Türkiye Cumhuriyeti Anayasasında Değişlik Yapılmasına Dair Kanunla Anayasa’nın 101. maddesinin yeniden yazıldığını, cumhurbaşkanının adaylığı ve seçimine ilişkin hükmün ortaya konulduğunu belirten Yazıcı, şu ifadelere yer verdi:
“Anayasayı değiştiren söz konusu kanuna açıp baktığınız zaman aynen şunu görürsünüz. Anayasa’nın cumhurbaşkanının adaylığı ve seçimine ilişkin 101’inci maddesi aşağıdaki şekilde değiştirilmiş. Tam tekmil, ifadelerde bazıları başkalaştırılarak, bazıları aynı alınmak suretiyle yeniden yazılmıştır. Aynı kanunun 16’ncı maddesinde ne zaman yürürlüğe gireceği belirtiliyor. İlk milletvekili ve cumhurbaşkanı seçiminin yeni anayasaya göre yapılacağı tarihten itibaren yürürlüğe gireceği belirtiliyor. Dolayısıyla Cumhurbaşkanı’mız, değişen bu sistemde, bu maddenin yeniden yazım şekli itibarıyla ilk defa aday olmuş, 24 Haziran 2018’de Cumhurbaşkanı seçilmiştir. Dolayısıyla Anayasa’ya göre bir dönem daha hakkı var. Haziran 2023’te yapılacak bir seçimde adaylığı konusunda herhangi bir kuşku, herhangi bir şüphe, herhangi bir duraksama söz konusu değildir.”

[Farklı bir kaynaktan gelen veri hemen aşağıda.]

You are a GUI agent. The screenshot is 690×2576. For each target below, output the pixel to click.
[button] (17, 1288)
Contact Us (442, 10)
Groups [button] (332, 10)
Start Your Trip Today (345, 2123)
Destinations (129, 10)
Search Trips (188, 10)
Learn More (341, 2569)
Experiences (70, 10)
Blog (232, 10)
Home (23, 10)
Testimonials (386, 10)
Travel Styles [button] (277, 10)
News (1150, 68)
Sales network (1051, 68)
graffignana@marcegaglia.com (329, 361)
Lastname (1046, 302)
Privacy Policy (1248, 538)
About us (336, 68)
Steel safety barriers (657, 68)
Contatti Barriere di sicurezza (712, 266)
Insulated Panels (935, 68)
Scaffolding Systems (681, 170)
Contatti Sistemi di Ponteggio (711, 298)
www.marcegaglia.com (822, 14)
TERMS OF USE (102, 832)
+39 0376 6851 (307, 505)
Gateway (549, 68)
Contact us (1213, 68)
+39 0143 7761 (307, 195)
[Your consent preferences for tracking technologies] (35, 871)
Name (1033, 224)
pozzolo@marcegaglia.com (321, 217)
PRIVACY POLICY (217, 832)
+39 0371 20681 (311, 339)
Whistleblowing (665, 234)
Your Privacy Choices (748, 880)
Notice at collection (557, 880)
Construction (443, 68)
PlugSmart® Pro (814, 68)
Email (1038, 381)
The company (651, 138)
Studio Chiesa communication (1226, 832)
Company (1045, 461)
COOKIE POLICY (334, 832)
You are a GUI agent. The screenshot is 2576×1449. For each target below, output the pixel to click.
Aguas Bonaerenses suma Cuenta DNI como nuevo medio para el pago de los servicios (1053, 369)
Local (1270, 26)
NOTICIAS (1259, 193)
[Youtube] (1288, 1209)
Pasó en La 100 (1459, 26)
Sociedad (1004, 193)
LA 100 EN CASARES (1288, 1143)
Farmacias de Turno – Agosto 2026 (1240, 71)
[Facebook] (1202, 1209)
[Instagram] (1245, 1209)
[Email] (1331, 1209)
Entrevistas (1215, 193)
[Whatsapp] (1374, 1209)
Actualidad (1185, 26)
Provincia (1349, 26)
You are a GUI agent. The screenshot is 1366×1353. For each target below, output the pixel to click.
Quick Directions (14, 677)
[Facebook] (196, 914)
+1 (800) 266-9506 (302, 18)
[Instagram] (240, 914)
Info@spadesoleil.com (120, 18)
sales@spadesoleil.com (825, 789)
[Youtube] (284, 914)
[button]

Eski Yargıtay Cumhuriyet Başsavcısı Sabih Kanadoğlu’nun Cumhurbaşkanı Erdoğan’ın yeniden adaylığıyla ilgili sözlerini de değerlendiren Yazıcı, 2007 yılında Anayasa kurallarını başkalaştırmak, o günkü ortamdan da faydalanmak suretiyle 367 krizine yol açan Kanadoğlu’nun yorumlarına bağlı olarak Anayasa Mahkemesinin de yanlış yorumlamasıyla Türkiye’nin büyük bedeller ödediğini kaydetti.
Türkiye’de pozitif kuralların açık ve net olduğunu, neyin nasıl yapılacağı, kimlerin nasıl aday olacağının tartışmaya yer vermeyecek netlikte açıklandığını ve yürürlükte olduğunu belirten Yazıcı, anayasanın değişmesinin ardından seçimin yeni anayasaya göre yapıldığına dikkati çekti. Yazıcı, Cumhurbaşkanı Erdoğan’ın adaylığı konusunda herhangi bir kuşkunun bulunmadığını belirtti. Yazıcı, şu değerlendirmede bulundu:
“Cumhurbaşkanı seçimini bir savaşa benzetip, mühimmatları bitti herhalde, yeni yakıt peşinde koşuyorlar. Yani çok ilginç bir şey. Bu konuda kesinlikle çok içtenlikle ve samimiyetle ifade ediyorum, duraksamaya yol açacak kuşkuyu haklı gösterecek herhangi bir sorun söz konusu değildir.”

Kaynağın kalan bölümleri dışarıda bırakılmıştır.